The Enfusion research was based on a survey of 56 hedge fund managers conducted in the first quarter of 2020. The world changed near the end of that period when COVID-19 lockdowns commenced, and the rest of the year has been unprecedented in terms of working from home and decentralized trading and operations, all of which has underscored the need for the most flexible and scalable technology.

“COVID-19 in many ways has paved the way for hedge fund tech upgrades, or at least an awareness of the need for that,” Kim said. “If people didn’t really know about true cloud-based native options before, they know about them today and they are better able to discern and differentiate between the offerings.”

Of hedge funds surveyed by Enfusion, 100% of fully cloud-based managers reported improved operational efficiency from utilizing cloud; 72% said data security was improved; and 67% said cybersecurity was improved.  Ninety-six percent of hedge funds that have adopted cloud did not reduce headcount as a result, but they were able to shift human bandwidth from rote and repetitive ‘low touch’ tasks, toward higher-touch, higher-value efforts such as managing client and vendor relationships as well as internal digitization initiatives.

The research from Q1 can be seen as a scene-setter for what has ensued over the subsequent seven-plus months. “If we did the research and ran the report today, there would probably be a spike and an acceleration to the adoption,” Kim told Markets Media on Oct. 30.

One key motivation for hedge funds in transforming their technology is leveraging more value from data in investment decision making. “Everyone knows that data is critical; it’s how they’re able to use that data that’s the issue,” Kim said.

For a trading and investing firm using data from different sources, across different systems, problems can arise due to leakage that occurs between systems, and the daunting tasks of normalization and recompilation.
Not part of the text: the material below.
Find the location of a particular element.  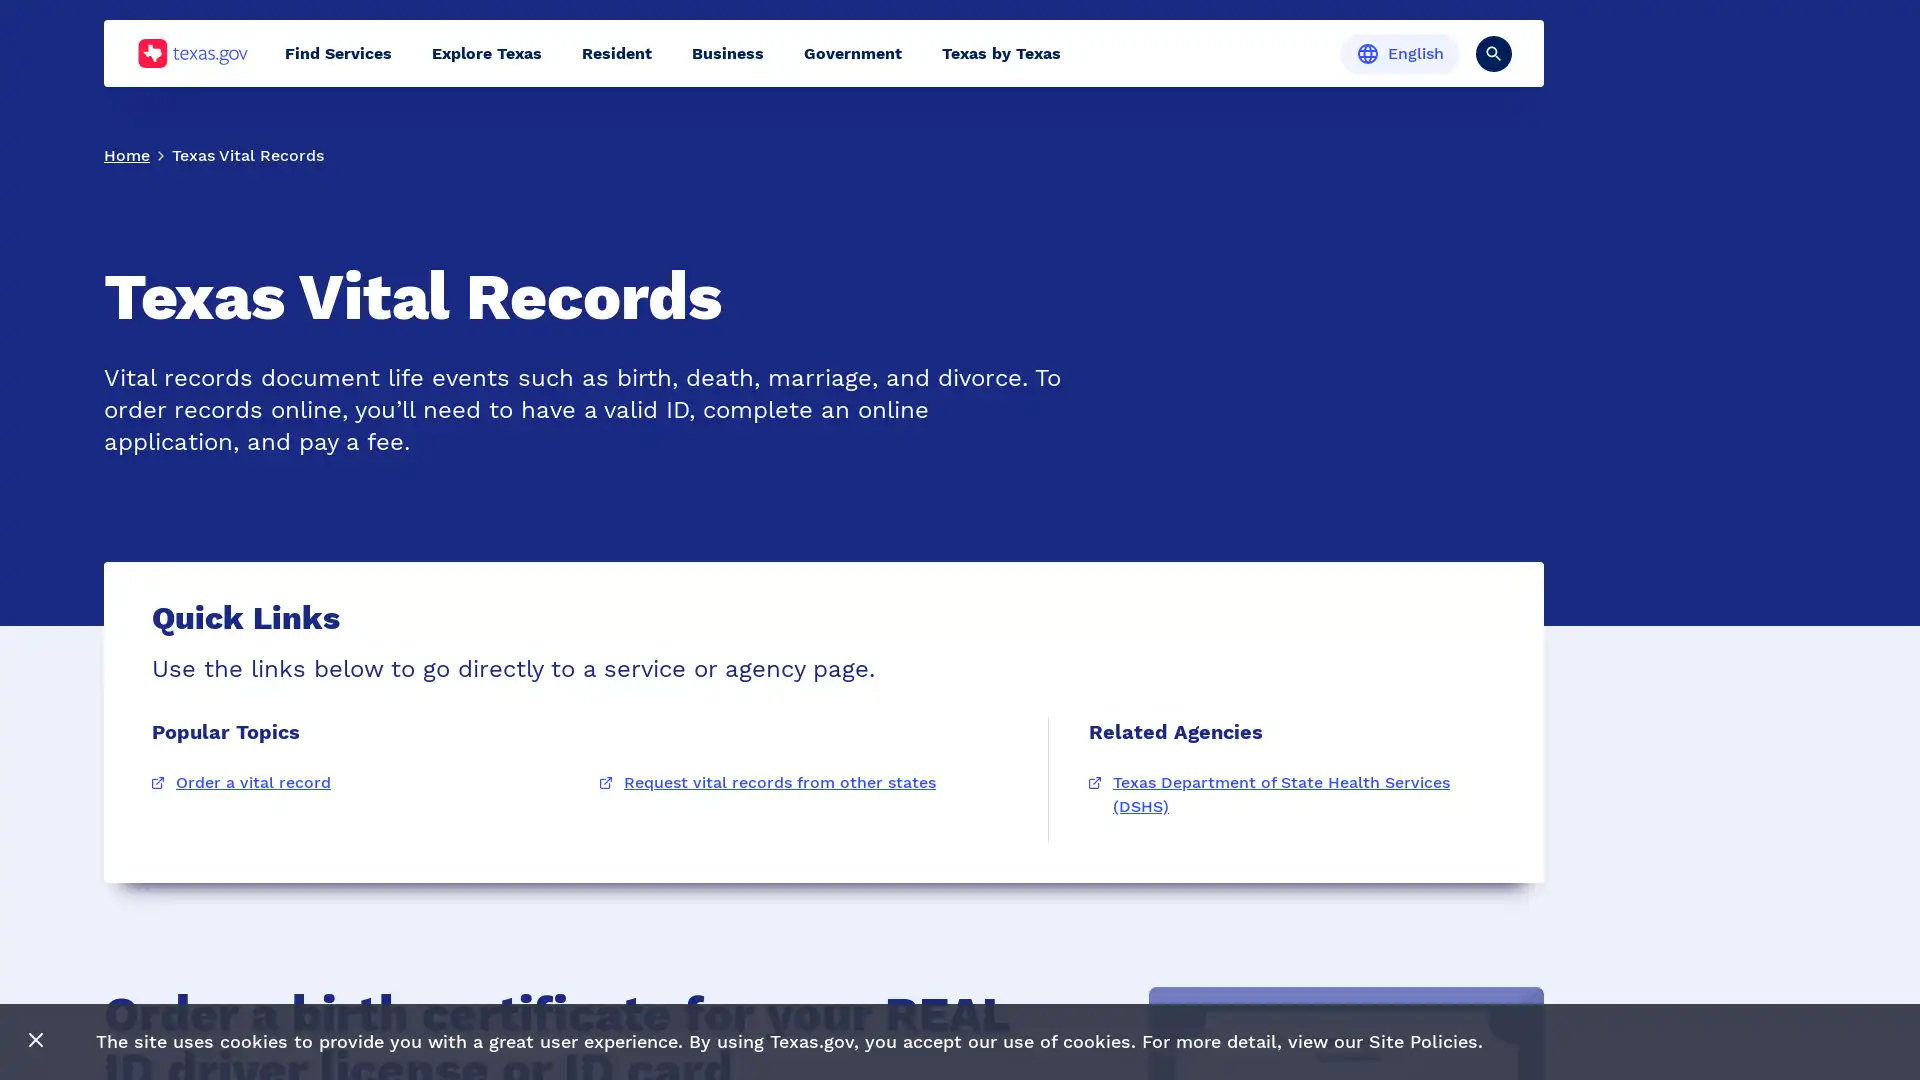

Business is located at coordinates (727, 52).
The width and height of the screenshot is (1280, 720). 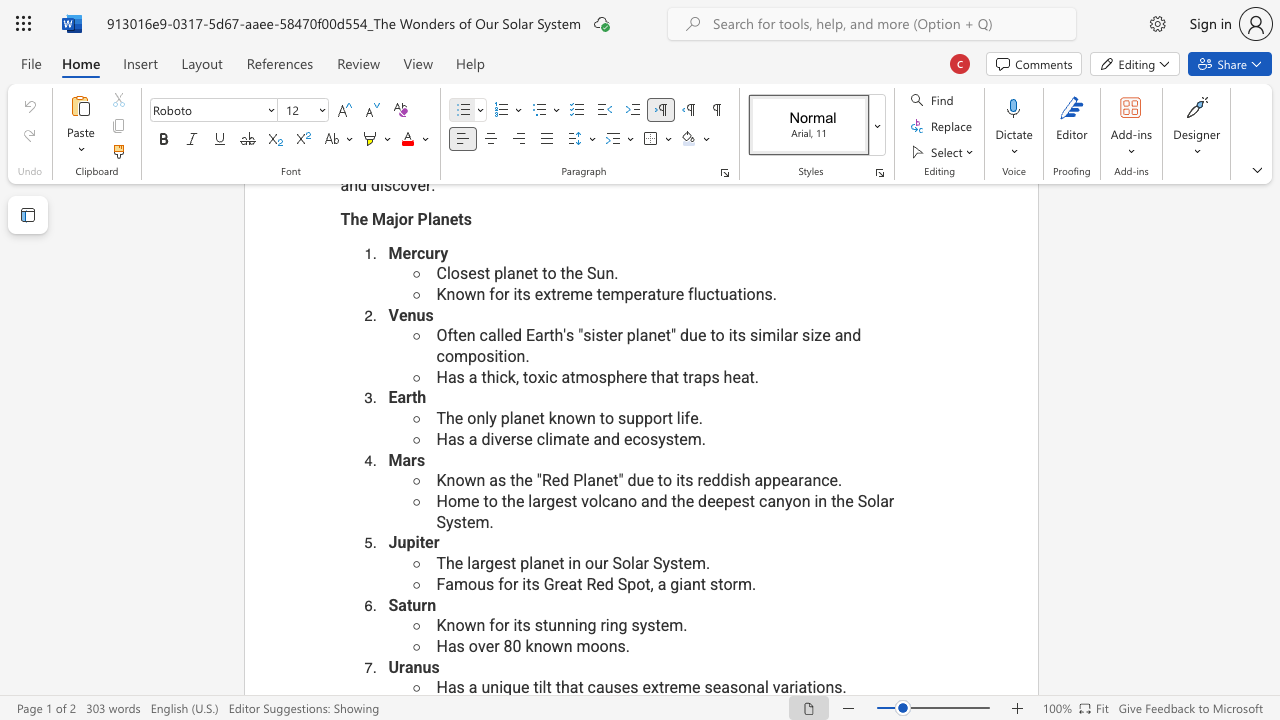 I want to click on the space between the continuous character "o" and "r" in the text, so click(x=503, y=624).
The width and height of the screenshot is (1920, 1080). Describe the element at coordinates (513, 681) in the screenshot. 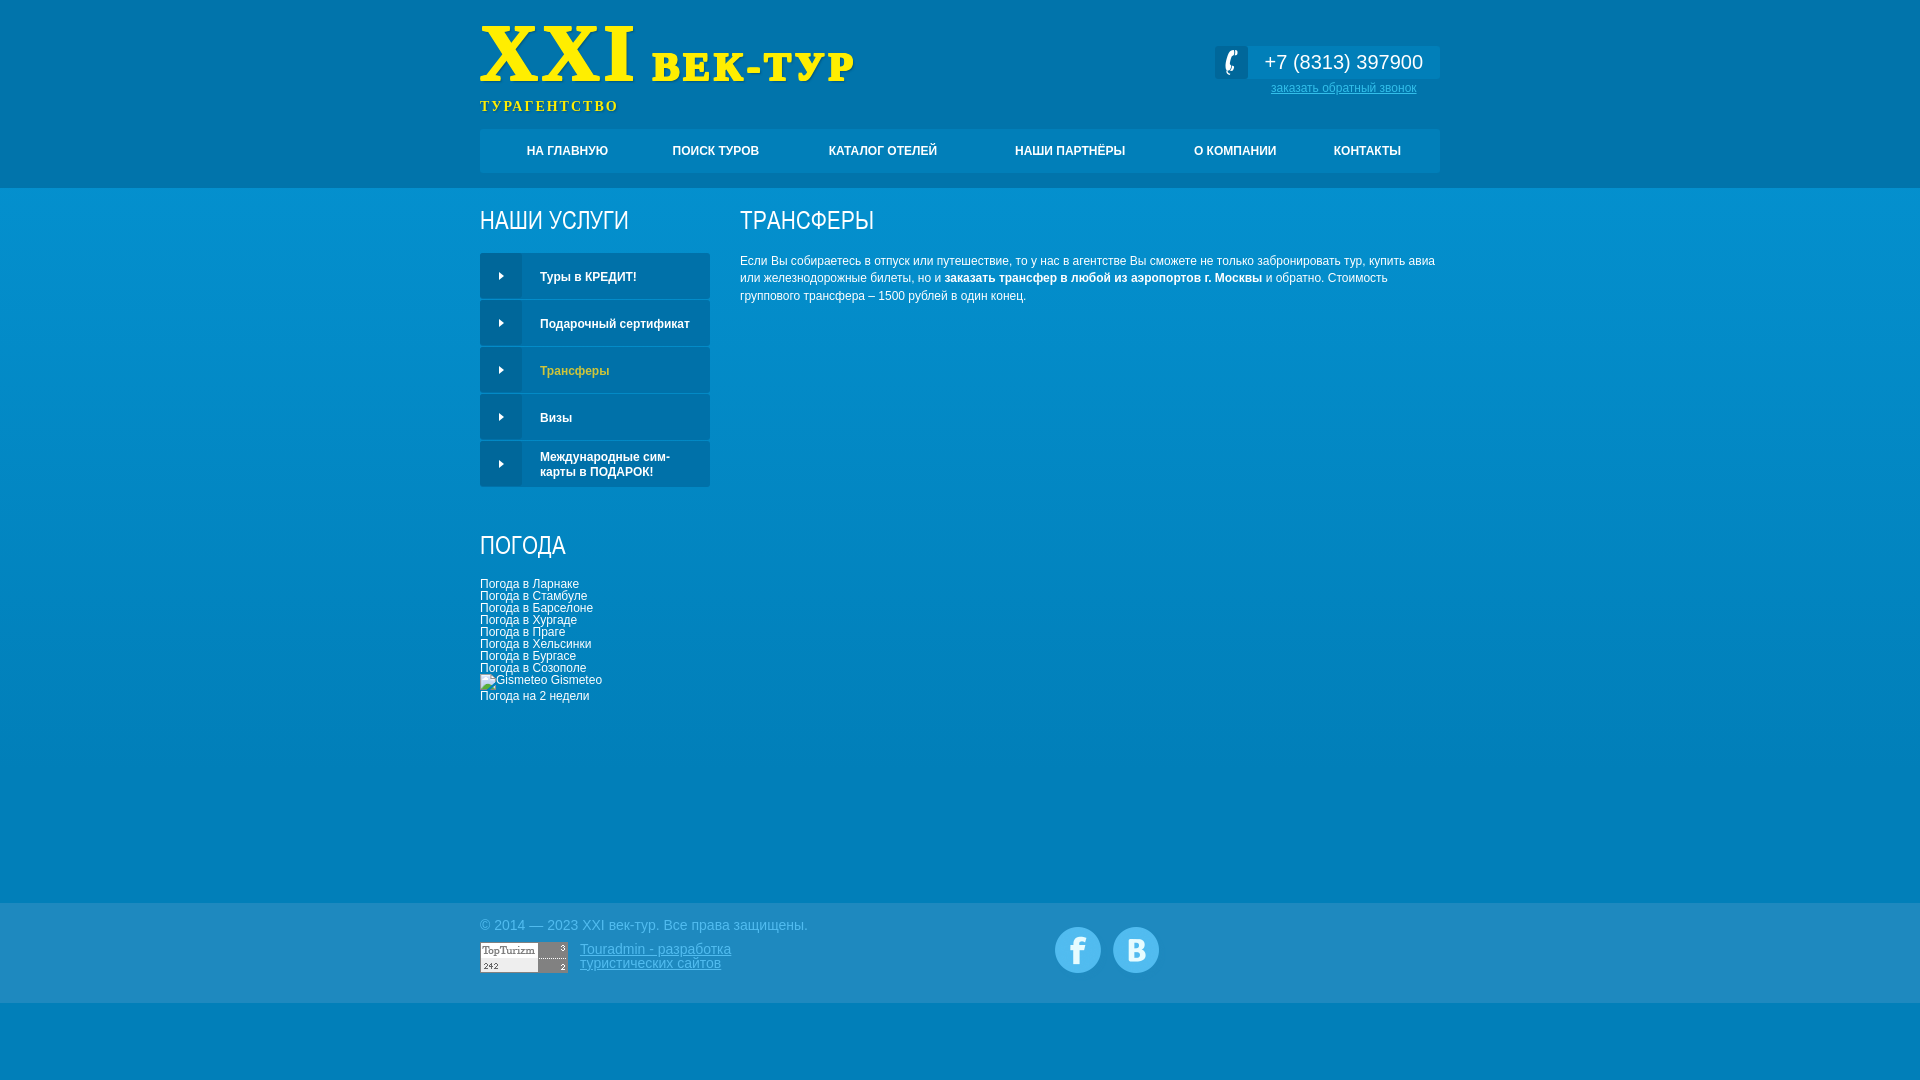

The ideal is a single data set from one system, Kim said, rather than a body of data that has been “Frankensteined” together.

“Having a single source of truth, or golden set of data, that has been purified and cleansed, is very impactful to firms to use that to make investment decisions,” Kim said. “So, there is a big effort going on in the broader investment community toward figuring out how to tame data.”

True cloud-based solutions can scale up and scale down in step with the business, whereas legacy technology put on the cloud can scale up, but can’t really scale down, an inflexibility that can preclude cost savings when they’re needed most.

“As funds large or small go through great times and bad times, the infrastructure and the cost associated with that should be able to cascade up and cascade down relative to that,” Kim said. “That’s the whole premise behind native cloud systems: bringing on another client is a simple database entry, versus with legacy technology, it’s large implementations, it’s acquiring equipment, it’s painful conversions.”

Concluded Kim: “Technology is changing to better help investment managers focus on their jobs, which is to find alpha. Outsourcing commoditized services in the middle and back office and leveraging native cloud systems to set the right foundation is what they should be leaning into.”